Dengan menggunakan metode pencatatan persediaan perpetual maka suatu perusahaan akan menjadi lebih mudah dalam menyusun laporan neraca dan laporan laba rugi karena dengan dilakukannya pencatatan secara berkala dalam penjurnalan maka perusahaan dapat dengan mudah mengetahui persediaan yang sebenarnya sehingga untuk mengetahui jumlah persediaan barang akhir, perusahaan tidak perlu melakukan perhitungan fisik atau stock opname pada persediaan yang tersisa atau jika ingin menjamin keakuratan pada pencatatan, perusahaan dapat melakukan perhitungan fisik pada jumlah persediaan barang akhir yang dilakukan sekali dalam setahun.
Barang-barang yang sesuai untuk diterapkan dalam metode pencatatan perpetual adalah barang-barang dengan nilai jual tinggi dan barang yang mudah untuk dicatat pemasukan dan pengeluarannya dalam gudang yaitu seperti mobil, furniture, dan peralatan rumah tangga misalnya kulkas, kompor, dan lain sebagainya.
Ciri-ciri dari metode pencatatan persediaan perpetual adalah:
Pembelian atas barang dagang atau bahan baku yang akan diproduksi kemudian akan dicatat dengan mendebet akun persediaan dan akun kas/utang dicatat dalam kredit.
Retur pembelian, biaya transportasi masuknya barang, diskon atas pembelian barang, dan pengurangan harga barang dicatat dengan mendebet akun persediaan.
Harga pokok penjualan (HPP) langsung dihitung untuk setiap transaksi yang dilakukan dan pencatatan dilakukan dengan mendebet akun harga pokok penjualan dan mengkreditkan dalam persediaan.
- Persediaan adalah akun pengendalian yang dilengkapi dengan buku besar pembantu. Buku besar pembantu tersebut berisikan catatan persediaan yang berbeda-beda sesuai dengan tiap jenis persediaannya. Catatan dalam buku besar pembantu yaitu berupa catatan kuantitas dan harga dari setiap jenis persediaan yang ada dalam persediaan tersebut.
Contoh Kasus:
Pada tanggal 1 Januari 2021, PT.A membeli 100 unit Barang dagangan dengan harga satuan Rp100.000 Sehingga Total Keseluruhan Pembelian barang dagangan tersebut Rp 10.000.000 (harga belum termasuk PPN) dibayar tunai.

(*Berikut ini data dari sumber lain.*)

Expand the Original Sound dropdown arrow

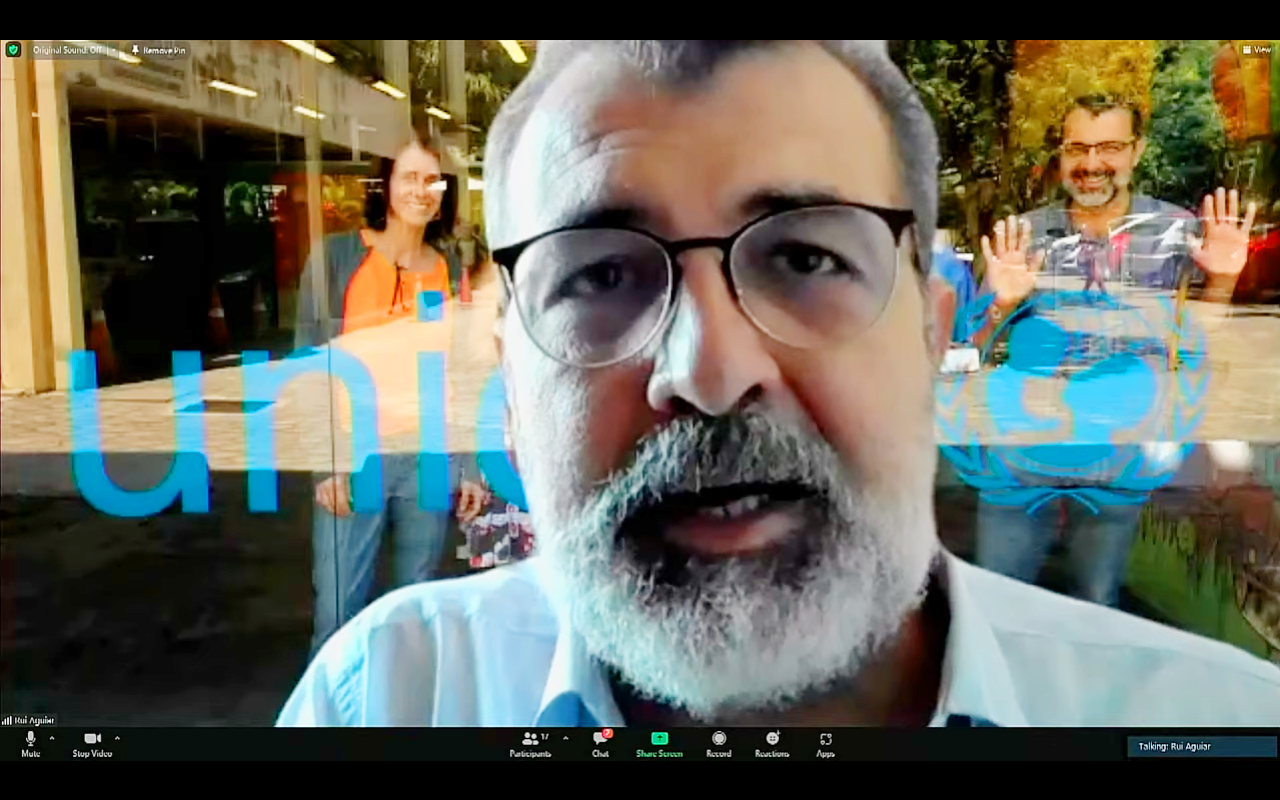click(x=113, y=49)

Pada tanggal 1 Februari 2021, PT.A menjual 50 unit barang dagang secara tunai dengan harga jual per masing-masing unit sebesar Rp170.000 (harga belum termasuk PPN).
Jurnal Pencatatan Persediaan:
Tanggal | Metode Perpetual | Debet | Kredet |
01 Januari 2021 | Persedian Barang Dagangan | Rp10.000.000 | |
PPN Masukan | Rp1.000.000 | ||
Kas/Bank | Rp11.000.000 | ||
01 Februari 2021 | Kas/Bank | Rp9.350.000 | |
PPN Keluaran | Rp850.000 | ||
Penjualan | Rp8.500.000 | ||
01 Februari 2021 | Harga Pokok Penjualan | Rp5.000.000 | |
Persedian Barang Dagangan | Rp5.000.000 |
Tanggal | Metode Persediaan Fisik | Debet | Kredet |
01 Januari 2021 | Pembelian | Rp10.000.000 | |
PPN Masukan | Rp1.000.000 | ||
Kas/Bank | Rp11.000.000 | ||
01 Februari 2021 | Kas/Bank | Rp9.350.000 | |
PPN Keluaran | Rp850.000 | ||
Penjualan | Rp8.500.000 |
Dari Pencatatan diatas kita dapat juga menyimpulkan, sisah stock barang dagang setelah di jual atau dalam istilah pencatatan akuntansi yaitu Persediaan Ahkir sebesar Rp5.000.000,.

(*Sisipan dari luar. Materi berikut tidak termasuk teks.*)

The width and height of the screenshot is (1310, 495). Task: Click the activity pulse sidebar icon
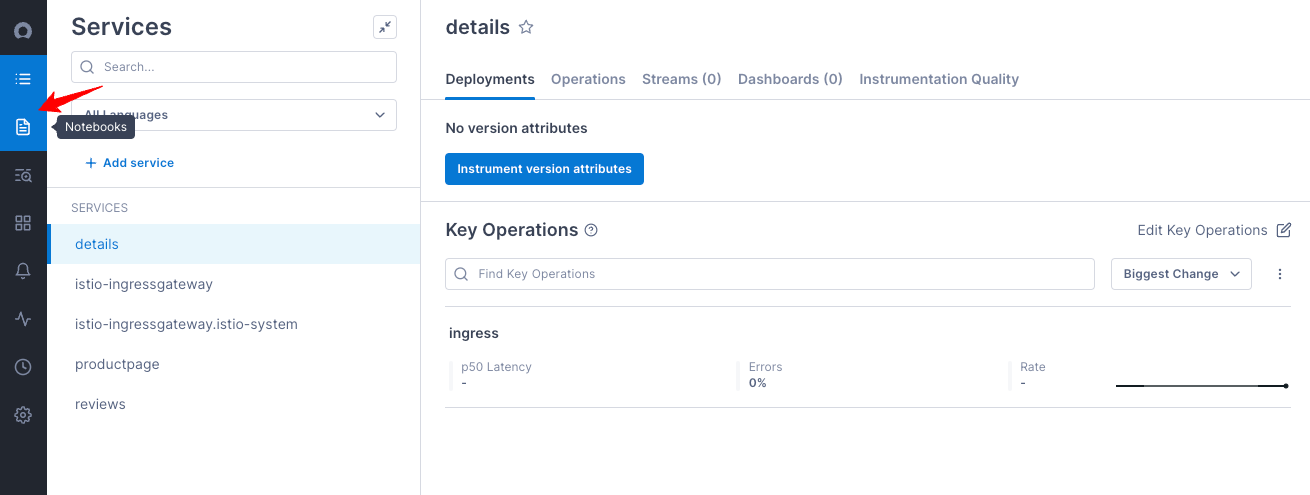click(23, 319)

Jurnal Penyesuaian Pencatatan PPN Terhutang:
Tanggal | Jurnal Penyesuaian | Debet | Kredet |
01 Februari 2021 | PPN Keluaran | Rp850.000 | |
PPN Masukan | Rp850.000 |
Kesimpulan :
Dari jurnal pencatatan PPN Terhutang, PPN Terhutang atas penjualan barang dagangan, langsung di kurangkan dengan PPN Masukan saat transaski pembelian barang dagangan, sehingga nampak dari jurnal penyesuaian diatas.

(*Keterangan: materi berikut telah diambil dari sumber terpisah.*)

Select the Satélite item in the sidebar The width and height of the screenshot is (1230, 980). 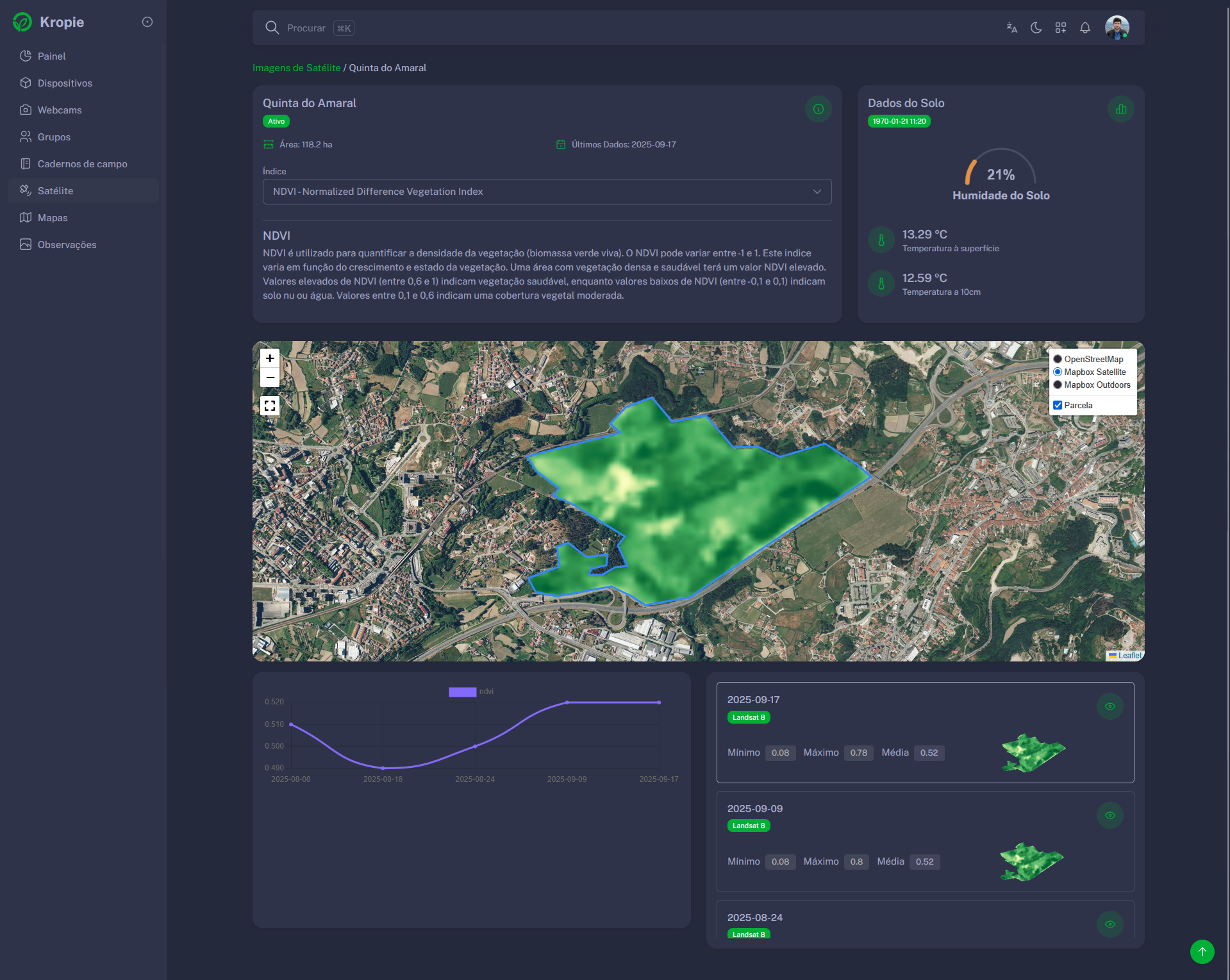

Jadi PPN Masukan setelah di lakukan pencatatan jurnal penyesuaian diatas, saldo akhir dari PPN Masukan Sebesar Rp150.000, sedangkan PPN Terhutang menjadi Rp0.
Dari kesimpulan dari transaski tersebut PPN yang masih harus di bayar PT.A setelah di lakukan atau pencatatan jurnal penyesuaian di atas adalah Rp.0, atau tidak ada kewajiban PPN yang harus di bayarkan.